17. The composition of claim 1, further comprising an anti-oxidant other than the polyphenol or bioactive agent.

18. The composition of claim 17, wherein the anti-oxidant comprises one or more of Vitamin A, Vitamin E (tocopherol), Vitamin K, Copper, Zinc, Iron, Selenium, beta-carotene, eriodictyol, camosic acid, carnosol, rosmarinic acid, caffeic acid, coumaric acid, cinnamic acid, Coenzyme Q, Probucol, astaxanthin, lycopene, alpha-lipoate, and urate.

19. The composition of claim 1, wherein the bioactive agent comprises Coenzyme Q10, the polyphenol comprises Polygonum cuspidatum extact, and the lipid matrix comprises a mixture of refined soybean oil; mono-, di- and triglycerides, and polyglycerol oleate and/or polyglycerol dioleate.

20. The composition of claim 19, further comprising an anti-oxidant other than the Coenzyme Q10 or the polyphenol.

21. The composition of claim 20, wherein the anti-oxidant comprises tocopherol.

22. The composition of claim 1, comprising, by weight, about 8-10% bioactive agent, less than about 1% polyphenol, and about 85-90% lipid matrix.

23. The composition of claim 1, further comprising 2-3% of an anti-oxidant other than the bioactive agent and polyphenol.

24. A method of improving absorption of a high molecular weight, lipophilic, bioactive agent in the gastrointestinal tract, the method comprising orally administering to a subject the composition of claim 1.
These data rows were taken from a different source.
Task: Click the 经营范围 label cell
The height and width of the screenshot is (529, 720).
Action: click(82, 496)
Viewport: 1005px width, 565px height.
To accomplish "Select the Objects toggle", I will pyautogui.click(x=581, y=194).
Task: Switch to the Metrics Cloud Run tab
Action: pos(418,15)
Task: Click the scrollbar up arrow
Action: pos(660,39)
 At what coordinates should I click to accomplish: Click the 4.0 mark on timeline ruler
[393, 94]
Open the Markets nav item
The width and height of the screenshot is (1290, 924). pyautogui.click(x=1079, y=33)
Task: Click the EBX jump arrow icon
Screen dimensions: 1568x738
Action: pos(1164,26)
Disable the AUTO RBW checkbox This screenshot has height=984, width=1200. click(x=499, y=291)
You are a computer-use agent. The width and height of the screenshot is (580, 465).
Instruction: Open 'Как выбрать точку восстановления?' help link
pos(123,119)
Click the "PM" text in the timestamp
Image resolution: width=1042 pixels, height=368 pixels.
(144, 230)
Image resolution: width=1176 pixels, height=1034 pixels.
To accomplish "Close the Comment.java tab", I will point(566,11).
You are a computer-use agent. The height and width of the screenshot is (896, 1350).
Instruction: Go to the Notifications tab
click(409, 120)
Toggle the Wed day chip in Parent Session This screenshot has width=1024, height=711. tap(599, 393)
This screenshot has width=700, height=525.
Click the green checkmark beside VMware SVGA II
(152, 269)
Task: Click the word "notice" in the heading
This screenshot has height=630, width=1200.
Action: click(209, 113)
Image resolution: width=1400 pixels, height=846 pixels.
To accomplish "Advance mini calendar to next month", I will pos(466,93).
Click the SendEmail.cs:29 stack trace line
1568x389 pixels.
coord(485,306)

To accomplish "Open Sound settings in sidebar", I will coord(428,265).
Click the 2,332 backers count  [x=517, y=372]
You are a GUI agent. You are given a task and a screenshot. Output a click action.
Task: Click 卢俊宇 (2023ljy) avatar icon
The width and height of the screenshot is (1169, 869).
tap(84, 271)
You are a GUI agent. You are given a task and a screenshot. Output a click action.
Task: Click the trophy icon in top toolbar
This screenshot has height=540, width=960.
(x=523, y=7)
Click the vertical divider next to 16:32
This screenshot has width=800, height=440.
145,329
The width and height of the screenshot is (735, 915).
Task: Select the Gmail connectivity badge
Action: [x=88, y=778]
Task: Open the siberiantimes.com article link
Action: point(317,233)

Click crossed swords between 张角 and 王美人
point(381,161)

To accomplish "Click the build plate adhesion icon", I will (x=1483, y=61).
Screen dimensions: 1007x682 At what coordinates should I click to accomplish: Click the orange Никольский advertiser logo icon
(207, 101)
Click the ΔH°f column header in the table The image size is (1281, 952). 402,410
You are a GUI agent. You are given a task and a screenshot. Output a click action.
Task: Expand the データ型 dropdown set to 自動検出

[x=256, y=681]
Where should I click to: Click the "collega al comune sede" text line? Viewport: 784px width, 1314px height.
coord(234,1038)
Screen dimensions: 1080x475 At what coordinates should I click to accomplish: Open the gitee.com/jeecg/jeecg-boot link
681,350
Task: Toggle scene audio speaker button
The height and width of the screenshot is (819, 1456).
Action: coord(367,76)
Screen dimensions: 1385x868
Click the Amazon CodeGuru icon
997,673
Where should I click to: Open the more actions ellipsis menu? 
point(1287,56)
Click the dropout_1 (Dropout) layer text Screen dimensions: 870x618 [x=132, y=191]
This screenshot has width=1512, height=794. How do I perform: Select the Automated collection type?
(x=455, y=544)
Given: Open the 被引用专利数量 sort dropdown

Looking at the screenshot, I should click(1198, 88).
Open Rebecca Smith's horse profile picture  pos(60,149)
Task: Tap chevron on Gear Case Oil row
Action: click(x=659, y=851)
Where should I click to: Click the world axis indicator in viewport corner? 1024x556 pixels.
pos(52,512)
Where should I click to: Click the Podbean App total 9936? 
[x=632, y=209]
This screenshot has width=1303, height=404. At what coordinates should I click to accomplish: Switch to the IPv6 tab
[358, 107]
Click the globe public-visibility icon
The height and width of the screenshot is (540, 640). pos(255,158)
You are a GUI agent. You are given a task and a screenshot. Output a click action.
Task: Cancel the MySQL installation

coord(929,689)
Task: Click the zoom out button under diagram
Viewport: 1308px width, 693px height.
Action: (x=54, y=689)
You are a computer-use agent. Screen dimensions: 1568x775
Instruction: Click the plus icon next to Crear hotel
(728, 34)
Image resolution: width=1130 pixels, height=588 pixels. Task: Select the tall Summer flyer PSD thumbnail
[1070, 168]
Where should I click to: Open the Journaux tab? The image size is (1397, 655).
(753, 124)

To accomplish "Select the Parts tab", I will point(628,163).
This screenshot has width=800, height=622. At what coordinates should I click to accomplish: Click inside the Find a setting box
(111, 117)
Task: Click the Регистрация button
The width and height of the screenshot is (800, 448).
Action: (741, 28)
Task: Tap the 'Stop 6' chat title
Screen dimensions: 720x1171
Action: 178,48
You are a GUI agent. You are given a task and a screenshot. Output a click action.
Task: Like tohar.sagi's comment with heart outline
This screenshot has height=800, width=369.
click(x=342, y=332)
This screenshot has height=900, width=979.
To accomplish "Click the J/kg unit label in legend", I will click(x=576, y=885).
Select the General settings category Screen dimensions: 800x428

25. The method of claim 24, comprising administering the composition of claim 2.

26. The method of claim 25, comprising administering the composition of claim 3.

27. The method of claim 26, comprising administering the composition of claim 4.

28. The method of claim 27, comprising administering the composition of claim 5.

29. The method of claim 28, comprising administering the composition of claim 6.

30. The method of claim 29, comprising administering the composition of claim 17.

31. The method of claim 24, comprising administering the composition of claim 19.

32. The composition of claim 18, wherein the anti-oxidant comprises a pharmaceutically acceptable salt or ester of the anti-oxidant.

33. The composition of claim 21, wherein the tocopherol comprises a pharmaceutically acceptable ester of tocopherol.

34. The composition of claim 1, consisting of:

the biologically effective amount of the bioactive agent;

the lipid matrix in which the bioactive agent is suspended; and

the sufficient amount of the polyphenol to improve gastrointestinal absorption of the bioactive agent when the dosage form is orally administered.